L'histoire de ce déclin commence avec la première guerre mondiale dont la saignée chez les agriculteurs provoque l'abandon de l'entretien des truffières au profit des cultures vivrières plus immédiatement rentables. Le passage, dans la seconde moitié du 20ème siècle, à une agriculture productiviste sur un modèle industriel devait accentuer le déclin de la production de truffes un peu partout en France et notamment de par chez nous. Le retour actuel à une conception de l'agriculture plus humaine et plus respectueuse à la fois du consommateur et de l'environnement pourrait bien inverser cette tendance et redonner de beaux jours à la culture mystérieuse du précieux champignon noir.

C'est tout au moins ce que l'on pense au Centre Régional de la Propriété Forestière Rhône-Alpes (C.R.P.F.) dont les techniciens organisent régulièrement dans la région des réunions d'information sur la trufficulture qui attirent beaucoup de monde. Pierre Tabouret, agent du C.R.P.F. dans le Diois et éminent spécialiste de la truffe noire française animait ainsi l'autre jour dans la mairie de Montauban sur Ouvèze (en compagnie de son compère Jean Christophe Chabalier de l'antenne de Buis les Baronnies) l'une de ces conférences. Une bonne cinquantaine d'agriculteurs et de curieux, en provenance aussi bien de la Drôme que des départements voisins du Vaucluse, et des Hautes Alpes y assistaient. C'est qu'en effet plus de 50% de la production de truffes en France provient toujours de ces trois départements. Et si l'on parle encore couramment de la " Truffe du Périgord " c'est pour mieux ignorer que c'est du sol des Baronnies qu'elle provient le plus souvent.
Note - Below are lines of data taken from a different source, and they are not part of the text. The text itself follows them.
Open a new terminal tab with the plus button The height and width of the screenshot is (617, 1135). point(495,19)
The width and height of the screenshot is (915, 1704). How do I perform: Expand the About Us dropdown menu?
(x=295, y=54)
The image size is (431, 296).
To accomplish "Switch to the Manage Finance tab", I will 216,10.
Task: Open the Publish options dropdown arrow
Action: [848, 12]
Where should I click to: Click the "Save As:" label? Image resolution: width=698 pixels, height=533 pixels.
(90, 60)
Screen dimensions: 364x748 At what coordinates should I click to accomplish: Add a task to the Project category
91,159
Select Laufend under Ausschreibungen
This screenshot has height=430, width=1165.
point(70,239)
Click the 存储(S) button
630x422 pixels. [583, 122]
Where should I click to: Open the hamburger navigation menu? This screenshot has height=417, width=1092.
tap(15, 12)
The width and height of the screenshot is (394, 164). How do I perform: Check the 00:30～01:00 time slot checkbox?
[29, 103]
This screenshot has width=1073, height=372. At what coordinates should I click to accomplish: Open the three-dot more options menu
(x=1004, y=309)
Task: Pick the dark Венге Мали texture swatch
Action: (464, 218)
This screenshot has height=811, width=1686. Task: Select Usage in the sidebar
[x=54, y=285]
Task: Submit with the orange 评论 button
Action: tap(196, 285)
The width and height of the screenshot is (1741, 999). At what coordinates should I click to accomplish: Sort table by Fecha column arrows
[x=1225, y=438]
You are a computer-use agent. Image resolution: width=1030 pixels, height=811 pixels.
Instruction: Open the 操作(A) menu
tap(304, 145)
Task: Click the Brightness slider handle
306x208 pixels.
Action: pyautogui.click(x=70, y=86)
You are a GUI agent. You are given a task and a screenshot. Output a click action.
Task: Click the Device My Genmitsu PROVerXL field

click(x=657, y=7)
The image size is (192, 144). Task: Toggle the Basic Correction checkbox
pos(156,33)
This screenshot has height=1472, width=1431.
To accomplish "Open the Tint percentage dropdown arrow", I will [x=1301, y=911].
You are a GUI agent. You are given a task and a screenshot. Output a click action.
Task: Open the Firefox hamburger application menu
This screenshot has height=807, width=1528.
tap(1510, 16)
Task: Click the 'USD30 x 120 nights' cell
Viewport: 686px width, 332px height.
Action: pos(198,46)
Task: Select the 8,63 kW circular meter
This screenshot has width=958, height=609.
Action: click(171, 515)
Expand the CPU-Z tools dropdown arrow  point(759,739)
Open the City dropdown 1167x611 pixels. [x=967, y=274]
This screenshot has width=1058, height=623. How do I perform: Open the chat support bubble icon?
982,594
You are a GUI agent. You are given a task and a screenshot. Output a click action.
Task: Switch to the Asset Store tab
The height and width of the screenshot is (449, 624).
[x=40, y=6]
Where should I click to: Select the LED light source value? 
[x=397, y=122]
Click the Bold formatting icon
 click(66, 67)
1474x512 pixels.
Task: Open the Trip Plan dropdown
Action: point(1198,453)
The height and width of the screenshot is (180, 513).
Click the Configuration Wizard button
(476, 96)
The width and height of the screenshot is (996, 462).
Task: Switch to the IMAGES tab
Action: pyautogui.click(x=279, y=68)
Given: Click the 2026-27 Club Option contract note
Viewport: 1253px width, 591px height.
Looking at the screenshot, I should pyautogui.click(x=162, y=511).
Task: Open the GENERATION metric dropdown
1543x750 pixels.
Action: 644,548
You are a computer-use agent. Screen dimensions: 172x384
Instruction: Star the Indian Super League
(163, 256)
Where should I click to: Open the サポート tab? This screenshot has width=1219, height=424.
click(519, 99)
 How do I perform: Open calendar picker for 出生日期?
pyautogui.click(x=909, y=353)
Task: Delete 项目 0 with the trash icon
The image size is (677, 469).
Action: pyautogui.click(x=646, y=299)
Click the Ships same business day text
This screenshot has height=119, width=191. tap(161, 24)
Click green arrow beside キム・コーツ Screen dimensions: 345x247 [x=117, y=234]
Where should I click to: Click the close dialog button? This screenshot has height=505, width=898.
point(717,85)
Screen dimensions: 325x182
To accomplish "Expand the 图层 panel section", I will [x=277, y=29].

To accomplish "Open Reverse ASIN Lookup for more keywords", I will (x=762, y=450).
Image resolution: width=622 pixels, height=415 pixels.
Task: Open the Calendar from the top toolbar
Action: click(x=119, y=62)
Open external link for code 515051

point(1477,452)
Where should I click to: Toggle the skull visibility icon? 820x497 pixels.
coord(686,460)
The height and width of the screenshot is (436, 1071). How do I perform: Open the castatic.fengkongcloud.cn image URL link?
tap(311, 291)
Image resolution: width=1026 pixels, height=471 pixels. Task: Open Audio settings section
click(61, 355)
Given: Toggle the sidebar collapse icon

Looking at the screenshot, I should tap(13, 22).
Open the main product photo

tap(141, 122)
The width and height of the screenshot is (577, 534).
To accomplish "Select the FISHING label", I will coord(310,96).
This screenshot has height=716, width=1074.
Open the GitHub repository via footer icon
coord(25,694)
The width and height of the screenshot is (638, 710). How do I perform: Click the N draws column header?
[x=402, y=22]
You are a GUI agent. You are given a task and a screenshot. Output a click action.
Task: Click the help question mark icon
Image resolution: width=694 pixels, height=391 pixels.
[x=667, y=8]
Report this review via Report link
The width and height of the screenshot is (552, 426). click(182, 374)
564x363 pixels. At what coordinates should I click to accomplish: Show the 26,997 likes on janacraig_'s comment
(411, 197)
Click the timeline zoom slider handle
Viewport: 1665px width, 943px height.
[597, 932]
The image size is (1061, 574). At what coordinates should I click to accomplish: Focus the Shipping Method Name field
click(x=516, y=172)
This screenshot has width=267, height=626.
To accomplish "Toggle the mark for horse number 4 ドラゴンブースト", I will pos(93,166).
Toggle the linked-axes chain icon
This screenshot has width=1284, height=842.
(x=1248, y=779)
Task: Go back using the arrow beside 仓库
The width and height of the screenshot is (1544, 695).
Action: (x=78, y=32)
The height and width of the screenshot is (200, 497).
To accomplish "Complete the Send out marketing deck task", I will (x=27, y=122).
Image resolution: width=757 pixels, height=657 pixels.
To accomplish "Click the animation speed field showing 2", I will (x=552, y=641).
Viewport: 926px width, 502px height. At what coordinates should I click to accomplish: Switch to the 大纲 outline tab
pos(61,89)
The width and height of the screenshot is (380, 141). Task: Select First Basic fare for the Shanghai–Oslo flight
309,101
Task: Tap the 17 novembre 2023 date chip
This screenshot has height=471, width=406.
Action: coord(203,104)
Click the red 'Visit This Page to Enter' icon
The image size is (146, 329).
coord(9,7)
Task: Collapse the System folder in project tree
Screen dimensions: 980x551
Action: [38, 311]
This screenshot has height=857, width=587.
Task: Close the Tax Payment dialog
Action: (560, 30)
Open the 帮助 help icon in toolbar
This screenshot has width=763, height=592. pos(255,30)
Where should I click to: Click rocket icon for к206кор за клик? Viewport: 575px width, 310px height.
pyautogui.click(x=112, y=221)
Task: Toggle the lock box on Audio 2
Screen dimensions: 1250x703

Pierre Tabouret et Jean Christophe Chabalier ont animé la conférence

La " Trufficulture " : Le terme pourrait faire penser que l'on peut ainsi faire pousser à volonté des truffes comme on le fait de vulgaires champignons de Paris. Ce serait oublier que ce produit mycologique au prix exorbitant et à la saveur incomparable a conservé tout son mystère et sa magie. Car si l'on sait en favoriser l'apparition au pied de certains arbres, on ignore toujours quelle en est la cause et la production de ce champignon reste fondamentalement aléatoire.


Scènes ordinaires de chasse aux champignons à Montauban sur Ouvèze

Ce que l'on sait donc c'est que la truffe noire (tuber melanosporum) est un champignon qui pousse durant l'hiver, dans le sol (10 à 15 cm de profondeur), au pied d'arbres dit " truffiers ", généralement des chênes pubescents ou blancs, mais aussi les noisetiers, chênes verts ou tilleuls peuvent faire l'affaire. La truffe aime les sols calcaires, à la fois bien ensoleillés et humidifiés aux bons moments, dans des zones méditerranéennes au climat tempéré. Point ! C'est à peu près tout ce que l'on sait !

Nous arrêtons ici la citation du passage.